Fast directory scanning
In this post, I present two approaches to directory scanning, one serial and one parallel. Both approaches return a collection of all files and directories contained by a given directory, including the contents (recursively) of each sub-directory thereof. For example, scanning the following directory tree:
…/dir/
…/dir/picture0.jpg
…/dir/picture1.jpg
…/dir/vacation-pictures/
…dir/vacation-pictures/grand-canyon1.jpg
returns a collection containing four entries, viz. …/dir/picture0.jpg, …/dir/picture1.jpg, …/dir/vacation-pictures/ and …/dir/vacation-pictures/grand-canyon1.jpg.
Serial Scanning
In serial scanning, a recursive method lists all files in a given directory, adds these to a list, and, if the file being added is a directory, invokes itself: The SerialDirScanner class, shown below, performs this task:
public class SerialDirScanner {
private final ConcurrentMap<File, Boolean> files = new ConcurrentHashMap<File, Boolean>();
public SerialDirScanner() {
super();
}
public Set<File> scan(File dir) throws InterruptedException,
ExecutionException {
scan0(dir);
return files.keySet();
}
private void scan0(File dir) {
for (final File file : dir.listFiles()) {
files.putIfAbsent(file, Boolean.TRUE);
if (file.isDirectory()) {
scan0(file);
}
}
}
public static Set<File> listAllContentsUnder(File dir)
throws InterruptedException, ExecutionException {
SerialDirScanner scanner = new SerialDirScanner();
return scanner.scan(dir);
}
}
The “scan” method invokes the recursive “scan0” method, which does the real work of scanning directories.
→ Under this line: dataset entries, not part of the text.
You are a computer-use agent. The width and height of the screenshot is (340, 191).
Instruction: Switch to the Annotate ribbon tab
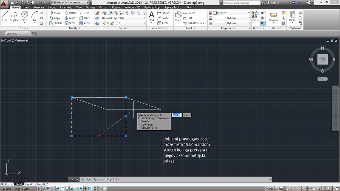(38, 7)
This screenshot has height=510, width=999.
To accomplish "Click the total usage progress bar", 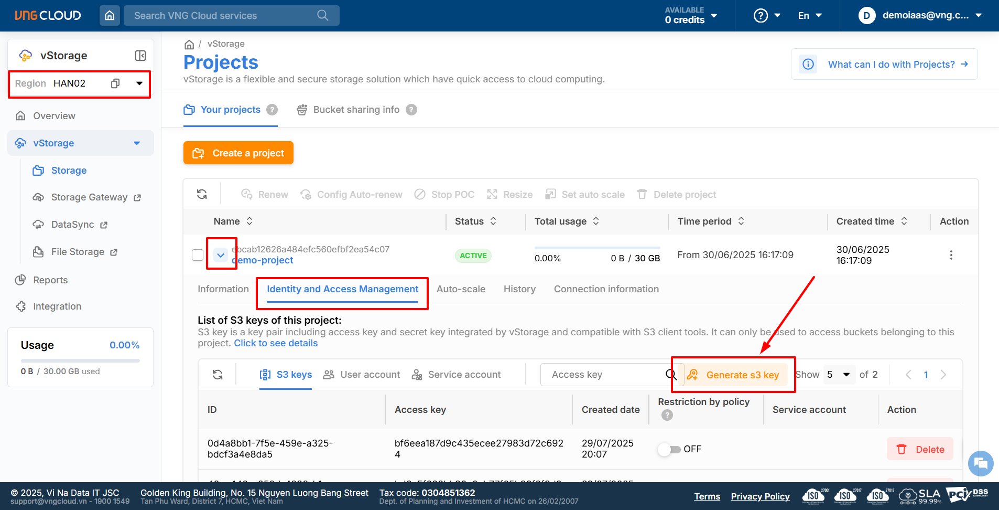I will (x=597, y=248).
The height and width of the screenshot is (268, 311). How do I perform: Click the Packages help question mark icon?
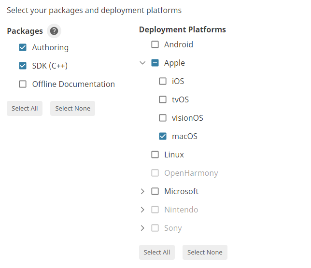click(x=54, y=31)
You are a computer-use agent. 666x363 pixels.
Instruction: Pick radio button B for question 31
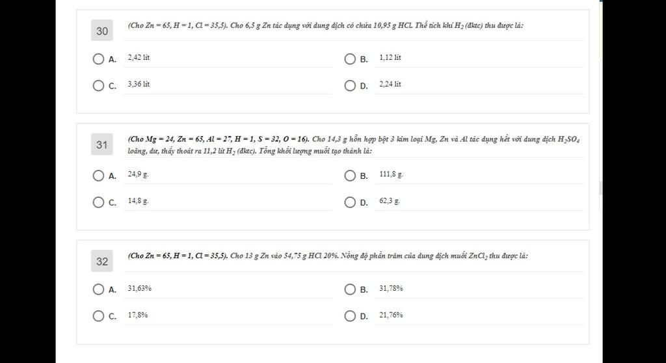pyautogui.click(x=350, y=176)
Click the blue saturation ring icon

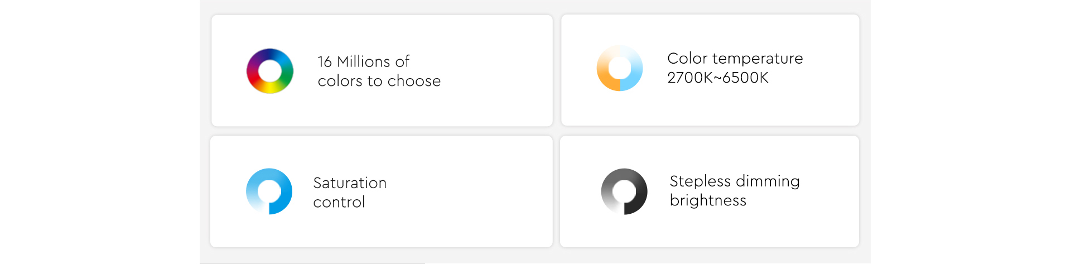269,191
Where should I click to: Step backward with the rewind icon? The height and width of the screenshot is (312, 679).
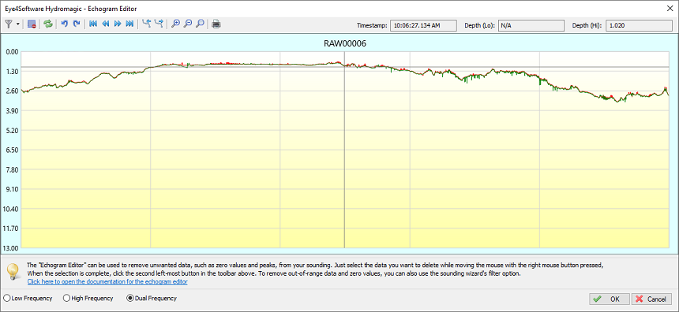click(x=105, y=24)
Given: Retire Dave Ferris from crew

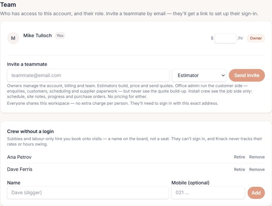Looking at the screenshot, I should click(239, 170).
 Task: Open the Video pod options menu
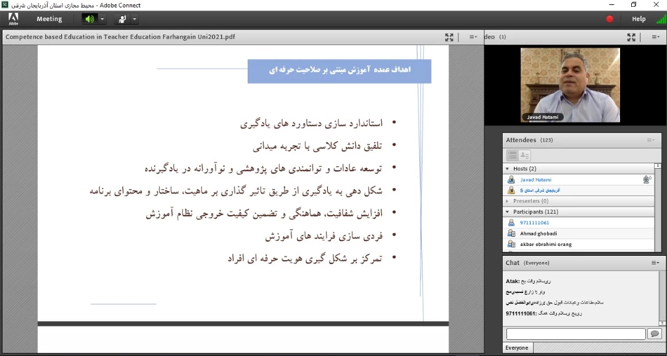point(655,37)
That method fills up a concurrent map with files and directories as it works. Finally, the “scan” method returns all keys of the concurrent map.
Parallel scanning
Looking at the “scan0” method of the serial scanner shown above, many opportunities for parallelization become apparent. For example, the listing of different sibling directories (that is, directories that both have the same parent) can proceed in parallel, as can the listing of directories that are unrelated to each other (that is, one directory is not an ancestor of the other). The “DirScan” class shown below performs parallel scanning:
public class DirScanner {
private final ConcurrentMap<File, Boolean> files = new ConcurrentHashMap<File, Boolean>();
private final ExecutorService executor;
private final Semaphore sem = new Semaphore(1);
private final AtomicInteger count = new AtomicInteger();
public DirScanner(int threads) {
super();
executor = Executors.newFixedThreadPool(threads);
}
public Set<File> scan(File dir) throws InterruptedException,
ExecutionException {
sem.acquire();
scan0(dir);
sem.acquire();
return files.keySet();
}
private void scan0(File dir) {
for (final File file : dir.listFiles()) {
files.putIfAbsent(file, Boolean.TRUE);
if (file.isDirectory()) {
count.incrementAndGet();
executor.submit(new Runnable() {
public void run() {
DirScanner.this.scan0(file);
}
});
}
}
if (count.decrementAndGet() < 0) {
sem.release();
}
}
public void close(){
executor.shutdown();
}
public static Set<File> listAllContentsUnder(File dir, int threads)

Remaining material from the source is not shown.